FIG. 2 is a flowchart illustrating a directory server search process in the directory server search device illustrated in FIG. 1;

FIG. 3 is a diagram showing an example of a directory server list file shown in FIG.

FIG. 4 is a diagram showing an example of a criterion definition file shown in FIG.

FIG. 5 is a block diagram showing the configuration of a second embodiment of the directory server search device according to the present invention.
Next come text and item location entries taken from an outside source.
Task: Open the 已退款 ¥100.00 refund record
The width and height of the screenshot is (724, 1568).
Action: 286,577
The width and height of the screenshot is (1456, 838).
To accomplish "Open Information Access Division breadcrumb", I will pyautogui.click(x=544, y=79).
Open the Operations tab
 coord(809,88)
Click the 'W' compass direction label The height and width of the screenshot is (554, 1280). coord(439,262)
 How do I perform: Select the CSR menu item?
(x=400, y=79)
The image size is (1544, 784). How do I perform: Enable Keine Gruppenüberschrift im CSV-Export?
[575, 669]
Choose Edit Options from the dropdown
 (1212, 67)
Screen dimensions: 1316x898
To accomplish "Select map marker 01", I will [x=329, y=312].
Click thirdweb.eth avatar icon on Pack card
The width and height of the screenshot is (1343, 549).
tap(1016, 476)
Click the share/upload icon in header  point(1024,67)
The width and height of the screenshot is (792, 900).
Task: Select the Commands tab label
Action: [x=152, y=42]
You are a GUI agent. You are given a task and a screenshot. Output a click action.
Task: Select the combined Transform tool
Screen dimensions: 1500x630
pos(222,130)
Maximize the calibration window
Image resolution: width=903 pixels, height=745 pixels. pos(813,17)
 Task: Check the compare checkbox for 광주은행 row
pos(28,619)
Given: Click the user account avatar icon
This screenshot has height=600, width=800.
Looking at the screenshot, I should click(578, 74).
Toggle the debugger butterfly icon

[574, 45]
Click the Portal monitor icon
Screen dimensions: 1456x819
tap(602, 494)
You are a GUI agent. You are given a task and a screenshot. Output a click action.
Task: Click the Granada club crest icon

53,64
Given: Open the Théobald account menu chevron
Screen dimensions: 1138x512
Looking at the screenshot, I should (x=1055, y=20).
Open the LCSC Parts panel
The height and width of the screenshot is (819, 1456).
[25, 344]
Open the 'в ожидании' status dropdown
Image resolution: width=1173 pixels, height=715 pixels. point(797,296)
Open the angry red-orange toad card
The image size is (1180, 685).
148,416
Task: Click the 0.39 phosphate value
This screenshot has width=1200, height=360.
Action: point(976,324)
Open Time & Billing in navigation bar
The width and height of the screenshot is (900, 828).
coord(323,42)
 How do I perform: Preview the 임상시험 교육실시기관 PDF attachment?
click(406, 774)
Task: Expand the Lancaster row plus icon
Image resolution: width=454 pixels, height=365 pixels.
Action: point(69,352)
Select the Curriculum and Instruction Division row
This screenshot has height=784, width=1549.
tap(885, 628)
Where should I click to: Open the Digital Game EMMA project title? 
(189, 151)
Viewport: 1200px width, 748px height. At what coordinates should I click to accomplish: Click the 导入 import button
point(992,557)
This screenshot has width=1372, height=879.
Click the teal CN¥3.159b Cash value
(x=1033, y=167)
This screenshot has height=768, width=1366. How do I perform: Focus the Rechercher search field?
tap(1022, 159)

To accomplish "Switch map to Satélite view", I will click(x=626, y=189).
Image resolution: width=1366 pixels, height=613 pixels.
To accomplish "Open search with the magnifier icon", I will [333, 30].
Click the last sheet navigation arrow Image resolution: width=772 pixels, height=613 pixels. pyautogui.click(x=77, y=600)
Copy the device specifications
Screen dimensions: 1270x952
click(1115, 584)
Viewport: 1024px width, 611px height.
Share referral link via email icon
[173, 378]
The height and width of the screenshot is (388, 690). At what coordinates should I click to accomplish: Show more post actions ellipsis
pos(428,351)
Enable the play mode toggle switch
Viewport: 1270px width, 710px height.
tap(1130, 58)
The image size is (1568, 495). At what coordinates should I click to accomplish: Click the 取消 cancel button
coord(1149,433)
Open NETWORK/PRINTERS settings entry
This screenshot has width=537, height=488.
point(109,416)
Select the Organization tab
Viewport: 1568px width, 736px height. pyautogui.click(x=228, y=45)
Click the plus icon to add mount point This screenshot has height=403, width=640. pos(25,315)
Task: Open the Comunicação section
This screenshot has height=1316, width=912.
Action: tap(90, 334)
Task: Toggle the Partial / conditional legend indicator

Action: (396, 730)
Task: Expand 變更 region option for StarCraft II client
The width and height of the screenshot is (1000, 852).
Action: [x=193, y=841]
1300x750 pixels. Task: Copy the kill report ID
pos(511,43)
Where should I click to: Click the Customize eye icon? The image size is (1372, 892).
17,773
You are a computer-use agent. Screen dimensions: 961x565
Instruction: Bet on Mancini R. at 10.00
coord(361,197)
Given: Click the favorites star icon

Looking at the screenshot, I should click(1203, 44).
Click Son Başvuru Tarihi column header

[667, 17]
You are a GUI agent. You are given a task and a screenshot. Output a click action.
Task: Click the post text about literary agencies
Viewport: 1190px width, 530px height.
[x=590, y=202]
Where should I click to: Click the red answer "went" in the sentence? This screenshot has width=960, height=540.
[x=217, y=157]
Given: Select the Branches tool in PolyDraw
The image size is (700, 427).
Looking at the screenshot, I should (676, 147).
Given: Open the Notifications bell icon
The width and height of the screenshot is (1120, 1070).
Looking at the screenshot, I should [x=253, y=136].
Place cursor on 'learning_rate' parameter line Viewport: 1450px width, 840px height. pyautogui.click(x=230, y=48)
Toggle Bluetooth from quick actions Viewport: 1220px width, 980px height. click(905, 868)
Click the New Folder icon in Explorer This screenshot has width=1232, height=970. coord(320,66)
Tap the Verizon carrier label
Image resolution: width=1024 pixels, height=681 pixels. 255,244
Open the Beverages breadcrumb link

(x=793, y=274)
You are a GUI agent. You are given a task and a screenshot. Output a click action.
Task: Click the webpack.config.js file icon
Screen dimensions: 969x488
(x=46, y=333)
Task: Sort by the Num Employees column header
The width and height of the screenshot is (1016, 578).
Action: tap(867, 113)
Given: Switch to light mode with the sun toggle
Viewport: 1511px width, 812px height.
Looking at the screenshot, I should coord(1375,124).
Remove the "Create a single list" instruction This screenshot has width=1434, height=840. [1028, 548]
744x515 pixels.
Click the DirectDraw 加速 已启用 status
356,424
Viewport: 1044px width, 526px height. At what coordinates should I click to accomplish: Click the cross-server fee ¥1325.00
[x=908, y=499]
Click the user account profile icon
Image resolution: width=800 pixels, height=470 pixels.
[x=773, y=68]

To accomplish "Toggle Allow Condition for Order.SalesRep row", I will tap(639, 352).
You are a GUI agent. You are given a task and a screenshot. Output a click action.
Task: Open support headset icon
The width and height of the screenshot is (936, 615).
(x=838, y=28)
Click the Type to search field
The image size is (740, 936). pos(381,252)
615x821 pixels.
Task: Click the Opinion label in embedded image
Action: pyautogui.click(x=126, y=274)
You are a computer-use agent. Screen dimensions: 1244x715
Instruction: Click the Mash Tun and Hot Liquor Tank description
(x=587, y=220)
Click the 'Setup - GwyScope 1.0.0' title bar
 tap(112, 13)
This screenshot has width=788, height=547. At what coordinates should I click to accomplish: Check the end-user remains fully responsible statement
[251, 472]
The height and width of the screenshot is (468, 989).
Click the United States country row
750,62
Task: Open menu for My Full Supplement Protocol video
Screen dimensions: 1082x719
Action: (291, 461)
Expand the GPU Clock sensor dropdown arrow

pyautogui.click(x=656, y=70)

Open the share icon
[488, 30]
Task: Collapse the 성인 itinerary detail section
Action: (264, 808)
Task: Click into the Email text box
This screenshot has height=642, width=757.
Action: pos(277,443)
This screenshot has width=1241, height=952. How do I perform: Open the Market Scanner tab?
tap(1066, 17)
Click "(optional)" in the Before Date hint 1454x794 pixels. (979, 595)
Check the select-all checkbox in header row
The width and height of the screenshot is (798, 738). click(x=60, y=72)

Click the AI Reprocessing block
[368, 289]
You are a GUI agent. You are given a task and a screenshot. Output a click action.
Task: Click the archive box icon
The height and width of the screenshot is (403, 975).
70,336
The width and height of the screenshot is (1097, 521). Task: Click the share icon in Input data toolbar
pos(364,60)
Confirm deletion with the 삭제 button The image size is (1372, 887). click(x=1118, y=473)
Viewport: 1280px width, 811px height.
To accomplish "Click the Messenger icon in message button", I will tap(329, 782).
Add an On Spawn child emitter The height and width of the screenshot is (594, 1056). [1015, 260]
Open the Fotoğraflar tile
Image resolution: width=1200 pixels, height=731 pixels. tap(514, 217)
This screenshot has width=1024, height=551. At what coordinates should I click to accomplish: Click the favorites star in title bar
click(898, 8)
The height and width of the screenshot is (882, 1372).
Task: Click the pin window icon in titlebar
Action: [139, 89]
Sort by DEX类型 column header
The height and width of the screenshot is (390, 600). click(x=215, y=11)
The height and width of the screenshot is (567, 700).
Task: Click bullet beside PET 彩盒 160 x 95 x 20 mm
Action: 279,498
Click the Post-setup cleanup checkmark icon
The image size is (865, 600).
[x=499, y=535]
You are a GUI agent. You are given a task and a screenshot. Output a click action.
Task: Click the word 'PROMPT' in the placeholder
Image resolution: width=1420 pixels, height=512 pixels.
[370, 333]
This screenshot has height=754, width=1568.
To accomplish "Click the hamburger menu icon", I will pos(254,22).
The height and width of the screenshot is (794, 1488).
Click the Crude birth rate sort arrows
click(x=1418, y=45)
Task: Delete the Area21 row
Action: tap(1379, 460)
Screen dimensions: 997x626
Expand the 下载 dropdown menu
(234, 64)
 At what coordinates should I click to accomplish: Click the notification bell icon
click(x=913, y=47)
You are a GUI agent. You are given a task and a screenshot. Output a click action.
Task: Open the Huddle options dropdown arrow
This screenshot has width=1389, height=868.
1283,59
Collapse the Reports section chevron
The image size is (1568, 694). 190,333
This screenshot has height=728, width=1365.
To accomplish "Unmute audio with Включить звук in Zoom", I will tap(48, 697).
FIG. 6 is a diagram for explaining a conventional directory server search process.

[Explanation of symbols]

DESCRIPTION OF SYMBOLS 1 Directory server search apparatus 2 Access request means 3 Access judgment means 4 Access switching means 5 Access response means 6 Directory server list file 7 Judgment standard definition file 8, 62 Network 61, C, C1, ..., Cn client 63, 64 , DS1, DS2, ..., DSn Directory server 65, 66, DD1, DD2, ... DDn Directory database A1, A2, ..., An application

Claims (3)

[Claims] In response to an access request to a directory server from an application, an access target directory server to which an access request is to be made is selected from a plurality of clustered directory servers.
Access requesting means for requesting access; access determining means for determining whether or not the access target directory server requested by the access requesting means is accessible; and the access determining directory server using the access determining means. Access switching means for switching access to another directory server when it is determined that the access target directory server is not accessible, and the access is successful when the access determination means determines that the access target directory server is in an accessible state. Access response means for transmitting an access response to the effect to the application, and when it is determined that all the directory servers are inaccessible, an error response to the application is provided. Directory server search device and butterflies. 2. The directory server search device according to claim 1, wherein the directory server search device is mounted on a client terminal device. 3. In response to an access request to a directory server from an application, an access target directory server targeted for the access request is selected from a plurality of clustered directory servers.
Access request processing for requesting access; access determination processing for determining whether or not the access target directory server requested in the access request processing is accessible; and the access target directory server in the access determination processing. Is determined to be inaccessible, an access switching process for switching access to another directory server, and the access is successful when the access determination process determines that the access target directory server is accessible. Transmitting an access response to the application to the effect that all directory servers are inaccessible when the directory server is determined to be inaccessible. Recording medium recording a search program in the directory server retrieval apparatus according to symptoms.